Beginning with the line that holds "Where should I", copy each line exactly through the end of the entries, but leave the pictures out.

---- Working data

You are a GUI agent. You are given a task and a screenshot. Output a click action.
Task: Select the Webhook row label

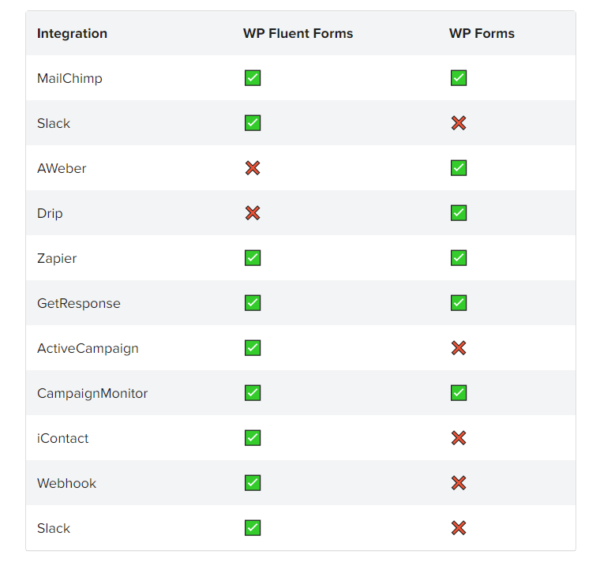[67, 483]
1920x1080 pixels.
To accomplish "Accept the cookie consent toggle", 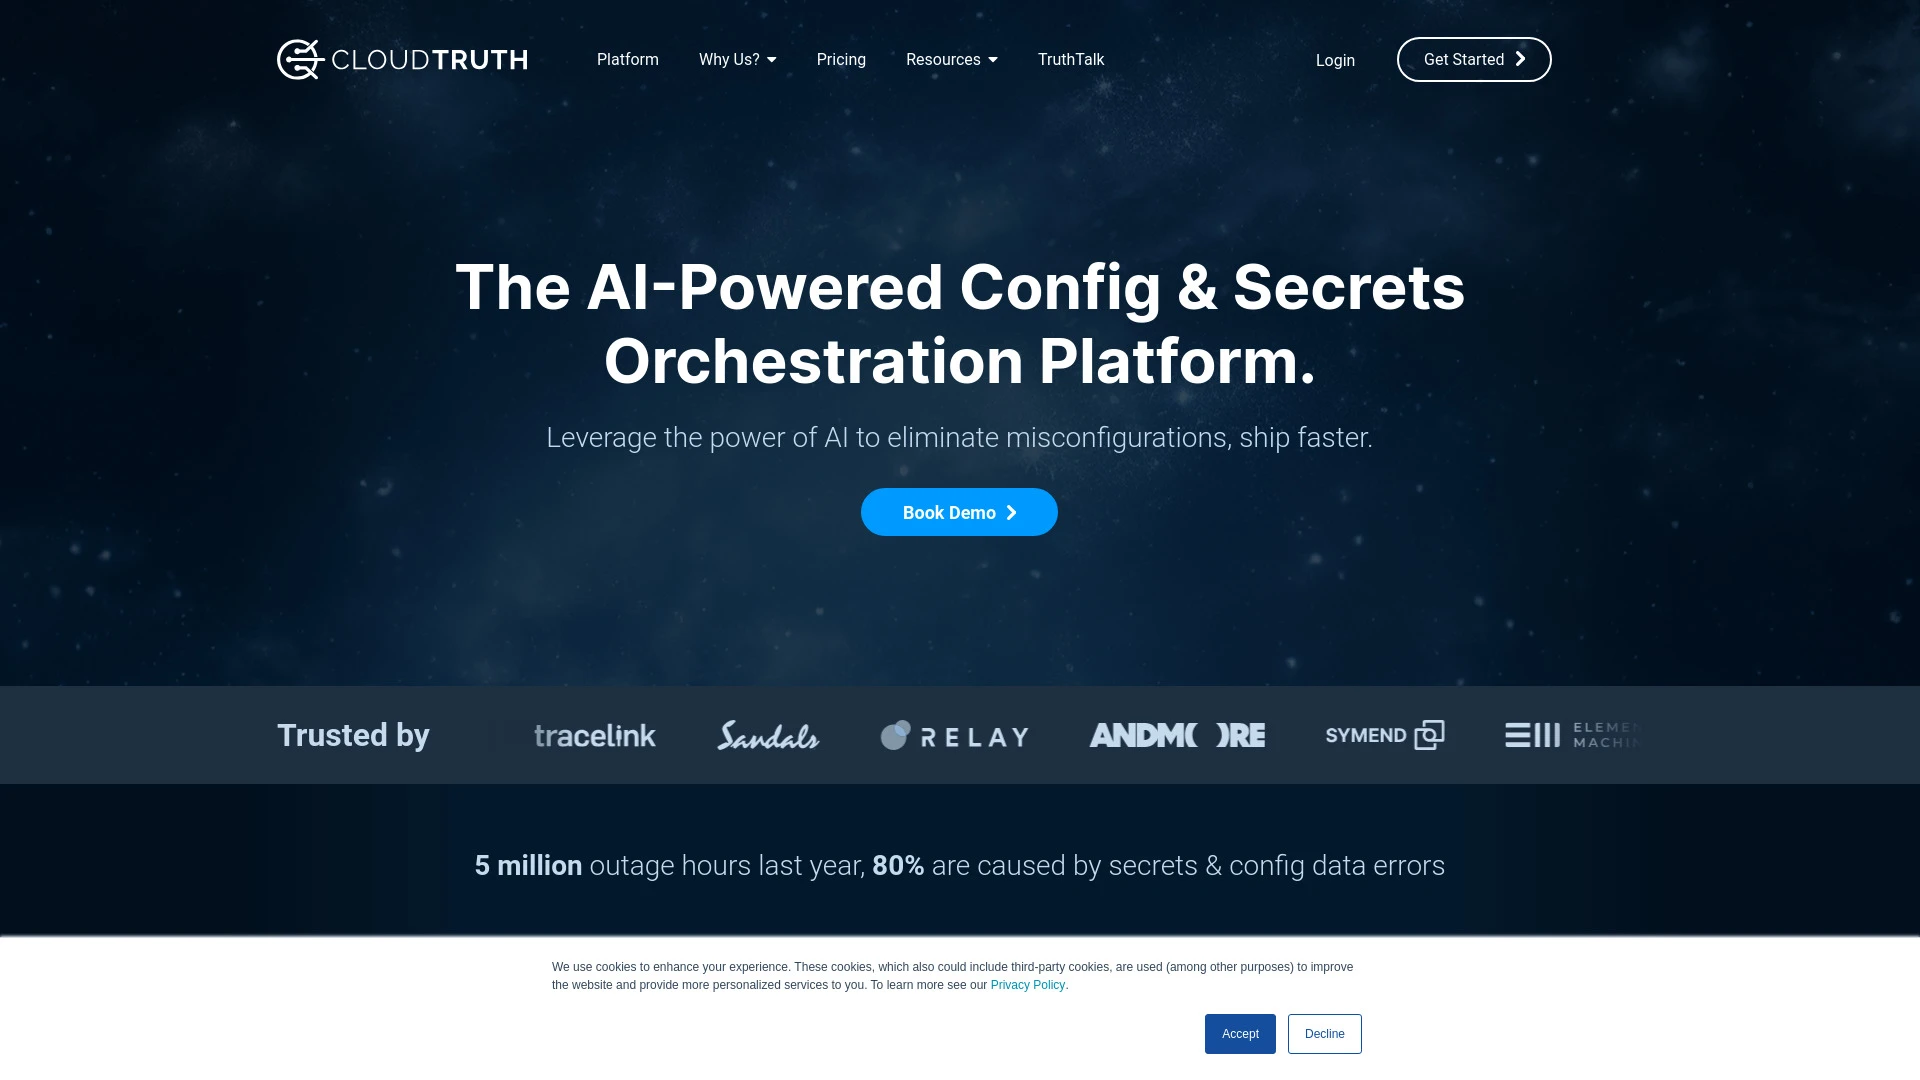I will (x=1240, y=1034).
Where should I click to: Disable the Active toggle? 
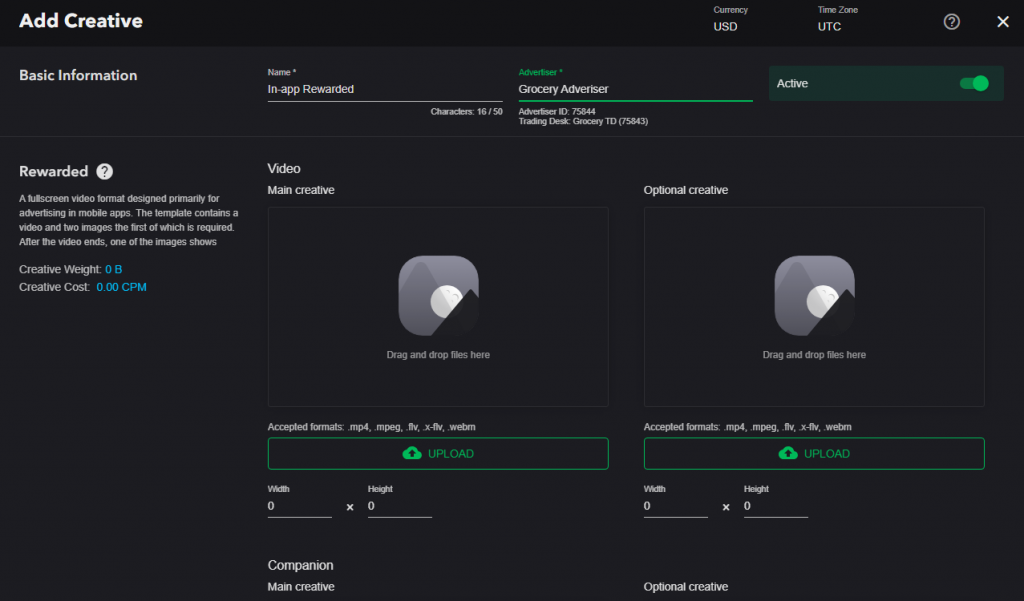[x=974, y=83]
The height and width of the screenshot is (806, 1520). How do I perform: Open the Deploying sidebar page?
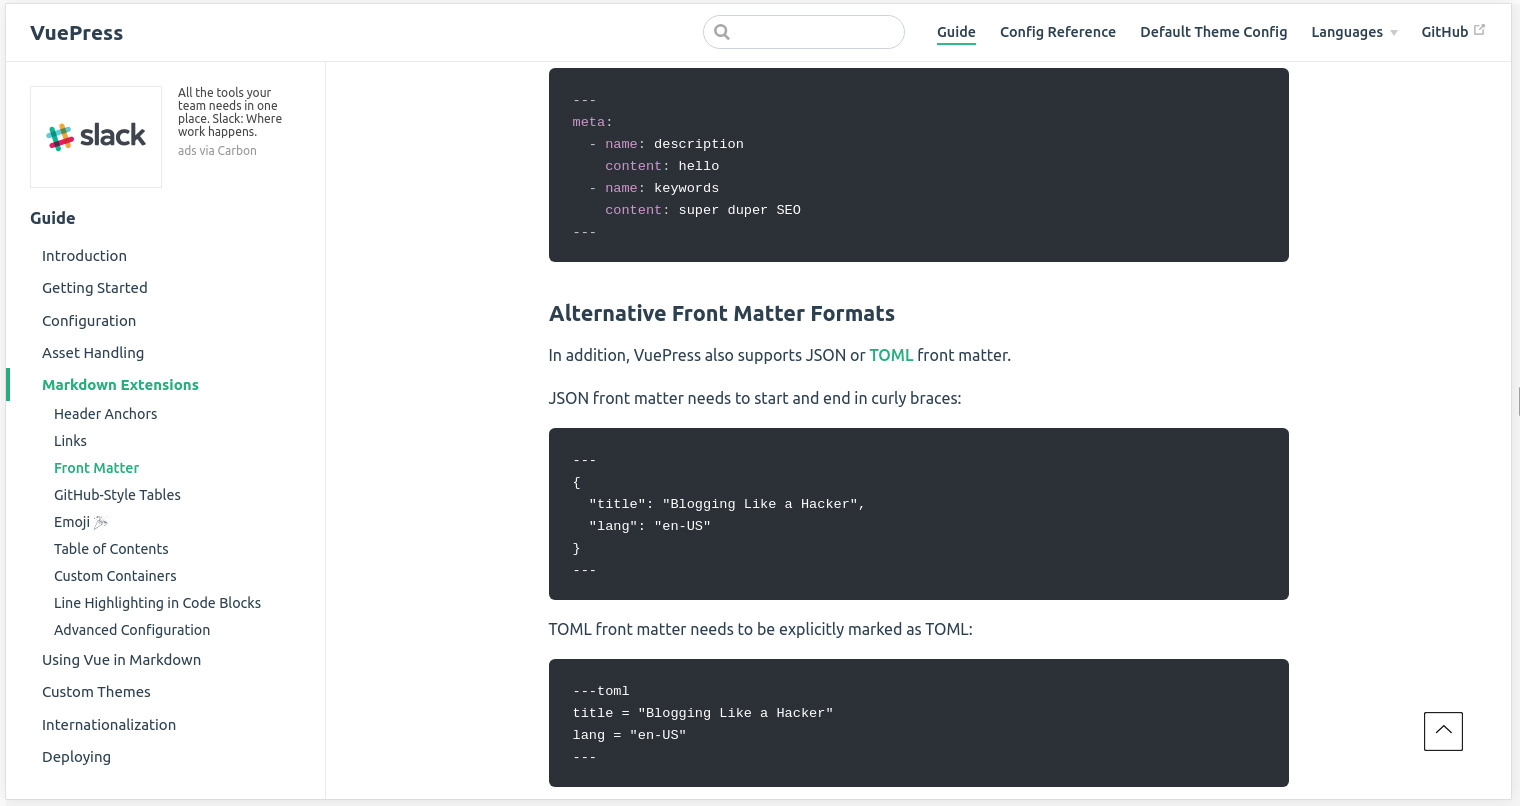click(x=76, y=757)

--------

◆ **The completed task**:
Where should I click to: Disable the Active toggle? 
[x=974, y=83]
The height and width of the screenshot is (806, 1520). How do I perform: Open the Deploying sidebar page?
click(x=76, y=757)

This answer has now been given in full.